Why C Standard Committee, while being recently quite liberal in
field of introducing new keywords (too liberal for my liking, many
new things do not really deserve keywords not prefixed by __) is so
conservative in introduction of program control constructs? I don't
remember any new program control introduced under Committee regime.
And I want at least one.
What program control construct would you like?
Ability to break from nested loops. Ability to"continue" outer loops
would be nice too, but less important.
I am not sure what syntax I want for this feature, never considered
myself a competent language designer.
Another area that was mostly unchanged since 1st edition of K&R is
storage classes. Even such obvious thing as removal of 'auto' class
took too long. If I am not mistaken, totally obsolete 'register'
class is still allowed.
"register" is still in C23. (Some compilers pay attention to it.
gcc with optimisation disabled puts local variables on the stack,
except for those marked "register" that get put in registers.) It
got dropped from C++ when "auto" was re-purposed in C++11, but with
the keyword "register" kept for future use. I would not have
objected to the same thing happening in C23.
And I don't remember any additions.
_Thread_local was added in C11, with the alias thread_local in C23.
_Thread_local is a special-purpose thing, probably not applicable at
all for programming of small embedded systems, which nowadays is the
only type of programming in C that I do for money rather than as hobby.

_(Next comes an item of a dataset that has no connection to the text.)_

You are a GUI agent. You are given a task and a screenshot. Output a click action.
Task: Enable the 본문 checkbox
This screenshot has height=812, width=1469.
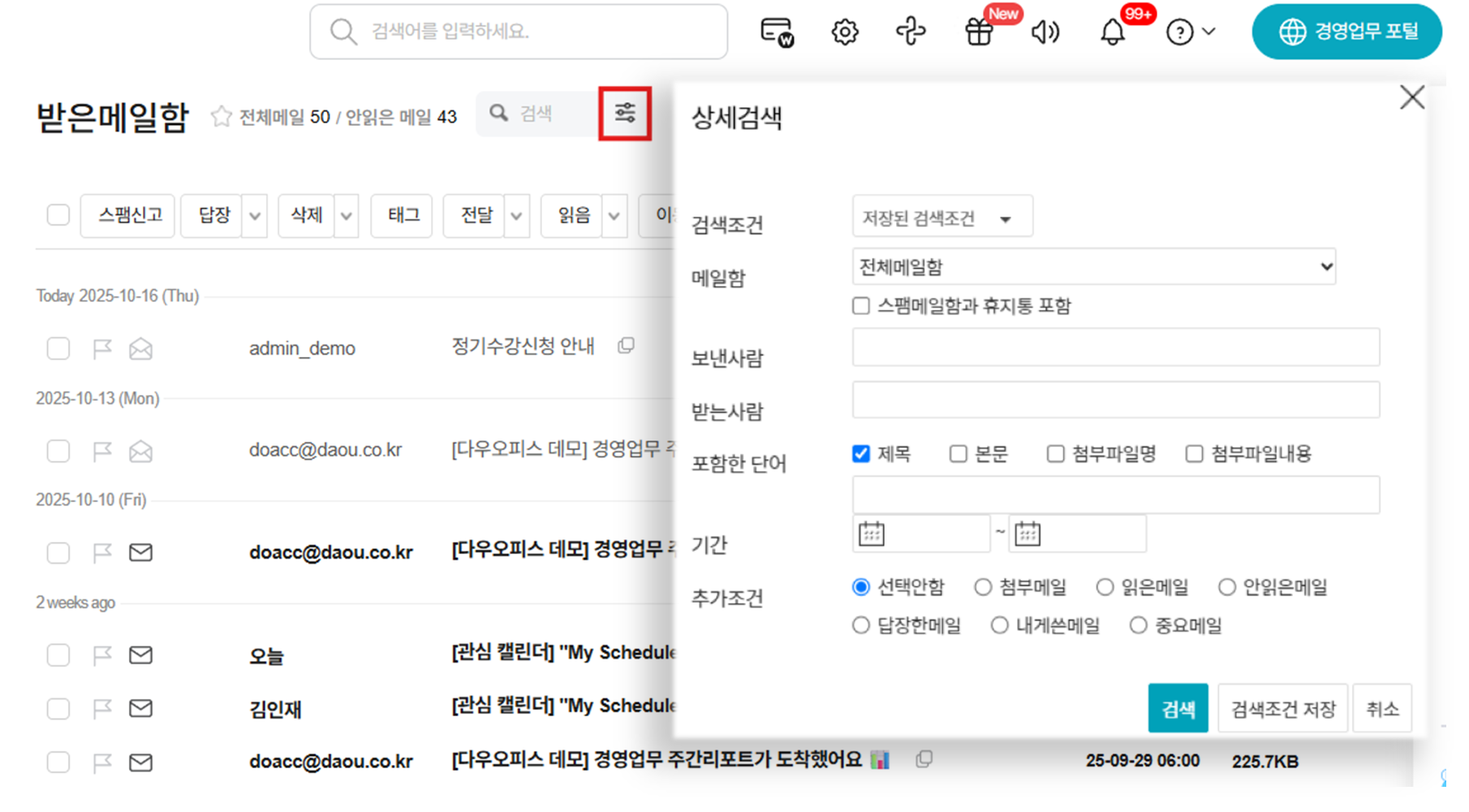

With regard to constexpr, mentioned above by James Kuyper, my feeling
about it is that it belongs to metaprogramming so I would not consider
it a real storage class.
What would you like to see here?
Instead of solutions, let's talk about problems that I want to solve:
1. global objects, declared in header files and included several times.
Where defined?
For some linkers, mostly unixy linkers, in case of none-initialized
objects (implicitly initialized to zero) it somehow works.
For linkers used on embedded systems it requires additional effort.
I think, for initialized globals it takes additional effort even with
unixy linkers.
I wnat it to "just work" everywhere. I think that the best way to get
it without breaking existing semantics is a new storage class.
2. Reversing defaults for visibility of objects and functions at file
scope.
Something like:
#pragma export_by_default(off).
When this pragma is in effect, we need a way to make objects and
functions globally visible. I think that it's done best with new
storage class.
Personally I can think about at least two useful backward-compatible
additions in that area.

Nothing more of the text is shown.